## Work instructions:
Please return only the lines from the one holding "1258x890 pixels. At" through the one holding "Collapse the Contexts tree node", exactly as they appear in the records below, both ends included.

[Stored data]
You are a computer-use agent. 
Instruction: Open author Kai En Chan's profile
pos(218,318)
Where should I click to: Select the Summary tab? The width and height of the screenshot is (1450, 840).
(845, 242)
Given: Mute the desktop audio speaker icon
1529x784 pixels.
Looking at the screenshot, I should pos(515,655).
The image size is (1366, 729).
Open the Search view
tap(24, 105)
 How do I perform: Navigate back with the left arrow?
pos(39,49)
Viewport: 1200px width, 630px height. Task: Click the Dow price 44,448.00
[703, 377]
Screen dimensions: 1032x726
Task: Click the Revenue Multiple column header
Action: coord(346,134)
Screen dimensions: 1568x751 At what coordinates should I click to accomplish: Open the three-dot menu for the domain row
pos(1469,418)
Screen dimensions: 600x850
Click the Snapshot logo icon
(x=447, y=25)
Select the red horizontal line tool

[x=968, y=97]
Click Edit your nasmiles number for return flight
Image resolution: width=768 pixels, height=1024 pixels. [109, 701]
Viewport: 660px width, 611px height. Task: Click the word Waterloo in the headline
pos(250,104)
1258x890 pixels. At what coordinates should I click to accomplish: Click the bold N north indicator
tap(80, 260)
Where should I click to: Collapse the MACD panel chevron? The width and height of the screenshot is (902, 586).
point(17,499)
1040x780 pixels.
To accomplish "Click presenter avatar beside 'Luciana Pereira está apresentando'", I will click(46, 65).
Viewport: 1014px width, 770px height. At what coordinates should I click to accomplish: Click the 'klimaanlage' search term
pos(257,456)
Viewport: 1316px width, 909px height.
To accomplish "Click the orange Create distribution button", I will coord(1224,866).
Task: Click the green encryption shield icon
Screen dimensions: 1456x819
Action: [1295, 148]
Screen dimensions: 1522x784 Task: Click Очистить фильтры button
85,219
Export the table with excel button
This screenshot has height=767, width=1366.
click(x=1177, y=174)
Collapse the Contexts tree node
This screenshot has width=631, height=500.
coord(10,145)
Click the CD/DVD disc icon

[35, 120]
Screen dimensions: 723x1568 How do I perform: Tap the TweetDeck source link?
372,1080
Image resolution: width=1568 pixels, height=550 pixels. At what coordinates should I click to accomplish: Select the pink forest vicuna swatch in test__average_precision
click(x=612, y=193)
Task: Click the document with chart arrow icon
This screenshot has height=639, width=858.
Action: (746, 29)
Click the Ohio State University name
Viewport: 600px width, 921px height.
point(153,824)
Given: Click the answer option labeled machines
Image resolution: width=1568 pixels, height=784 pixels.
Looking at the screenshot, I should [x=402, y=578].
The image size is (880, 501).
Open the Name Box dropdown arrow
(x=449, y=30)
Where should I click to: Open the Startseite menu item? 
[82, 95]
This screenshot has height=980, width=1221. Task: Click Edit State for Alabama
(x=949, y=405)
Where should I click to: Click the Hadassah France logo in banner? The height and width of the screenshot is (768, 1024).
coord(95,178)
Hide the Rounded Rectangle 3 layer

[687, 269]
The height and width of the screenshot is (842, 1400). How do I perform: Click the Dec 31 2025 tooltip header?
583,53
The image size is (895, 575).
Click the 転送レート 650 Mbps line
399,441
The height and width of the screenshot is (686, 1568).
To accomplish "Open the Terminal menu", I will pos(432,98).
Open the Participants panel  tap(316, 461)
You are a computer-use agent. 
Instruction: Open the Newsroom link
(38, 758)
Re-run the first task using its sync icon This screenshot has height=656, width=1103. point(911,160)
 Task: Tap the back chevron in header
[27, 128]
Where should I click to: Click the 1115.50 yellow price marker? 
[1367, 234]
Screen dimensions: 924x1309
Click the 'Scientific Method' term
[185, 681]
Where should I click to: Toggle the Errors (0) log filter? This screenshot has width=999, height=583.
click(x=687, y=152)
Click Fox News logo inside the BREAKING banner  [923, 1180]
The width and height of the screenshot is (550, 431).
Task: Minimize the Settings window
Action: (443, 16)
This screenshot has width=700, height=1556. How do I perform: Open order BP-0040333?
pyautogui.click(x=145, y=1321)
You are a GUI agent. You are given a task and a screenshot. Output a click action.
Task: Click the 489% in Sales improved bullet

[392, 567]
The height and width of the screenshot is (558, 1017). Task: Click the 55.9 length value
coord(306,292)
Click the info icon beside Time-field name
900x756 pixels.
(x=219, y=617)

## Answer for the task:
1258x890 pixels. At what coordinates should I click to accomplish: Click the bold N north indicator
tap(80, 260)
Where should I click to: Collapse the MACD panel chevron? The width and height of the screenshot is (902, 586).
point(17,499)
1040x780 pixels.
To accomplish "Click presenter avatar beside 'Luciana Pereira está apresentando'", I will click(46, 65).
Viewport: 1014px width, 770px height. At what coordinates should I click to accomplish: Click the 'klimaanlage' search term
pos(257,456)
Viewport: 1316px width, 909px height.
To accomplish "Click the orange Create distribution button", I will coord(1224,866).
Task: Click the green encryption shield icon
Screen dimensions: 1456x819
Action: [1295, 148]
Screen dimensions: 1522x784 Task: Click Очистить фильтры button
85,219
Export the table with excel button
This screenshot has height=767, width=1366.
click(x=1177, y=174)
Collapse the Contexts tree node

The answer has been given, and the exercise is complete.